We additionally recommend:

Maintain oxygenation: Oxygen saturation should be maintained at >95% by administering oxygen (10 to 15 l/minute) through a face mask; if the objective is not achieved, the need for tracheal intubation and mechanical ventilation should be assessed [26, 39].

Avoid hypothermia and acidosis: Blood fluids and components must be normothermic to avoid hypothermia, which has been linked to coagulopathy in traumatized patients.

Warming devices (blankets, devices to heat all intravenous fluids, insulating water mattresses, and/or upper and lower body forced-air heating devices) should be used to maintain normothermia (temperature ≥ 35.5°C), since hypothermia results in sympathetic stimulation with increased myocardial oxygen consumption, particularly if chills occur, which can lead to myocardial ischemia. Other adverse consequences of hypothermia include sepsis, coagulopathy, decreased platelet function, and increased mortality [40].

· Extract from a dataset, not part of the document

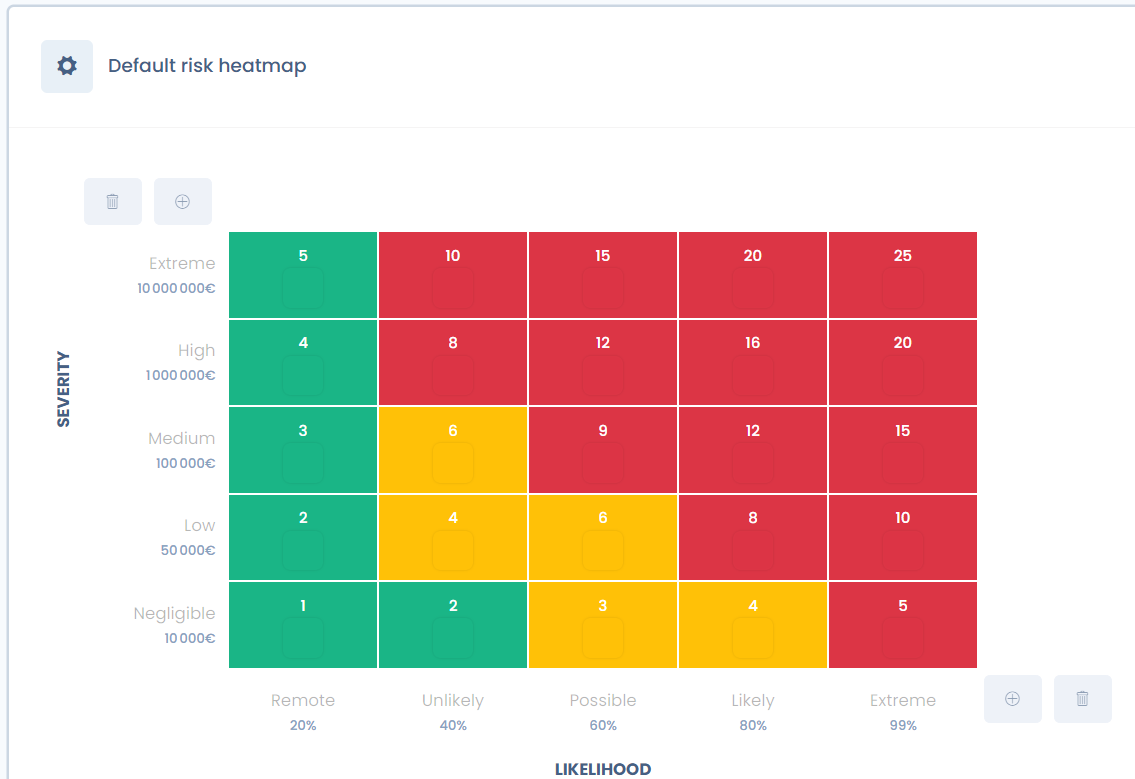The image size is (1135, 779).
Task: Edit the 99% likelihood percentage
Action: click(x=902, y=725)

The combination of hypothermia and acidosis increases the risk of clinically significant bleeding despite adequate replacement of blood, plasma, and platelets [26, 40].

In addition, in any mass transfusion situation in which multiple units of blood are rapidly transfused, calcium and potassium should be monitored, with timely treatment of abnormalities. The most common electrolyte abnormalities are low levels of ionized calcium and hyperkalemia. Both disorders, if severe, can lead to cardiac arrest or significantly depressed heart function that prevents optimal resuscitation.

Ionized calcium: Ionized calcium should be measured at baseline and then every 15 to 30 minutes during a massive transfusion and then every hour for the next few hours after transfusions have stopped due to possible hypercalcemia and rebound hypokalemia.

An ionized calcium level < 1 mmol/L (normal 1.1 to 1.3 mmol/L) disrupts clotting and puts the patient at risk of cardiac arrest. Emergency replacement can be achieved by infusion of 1 gram of calcium chloride over two to five minutes through a central line; alternatively, 1 to 2 grams of calcium gluconate can be empirically infused intravenously for two to three minutes for every four units of red blood cells transfused. Hypocalcemia has a linear relationship, a low concentration correlates with a lower concentration of fibrinogen, and a higher likelihood of developing severe acidosis and a lower platelet count.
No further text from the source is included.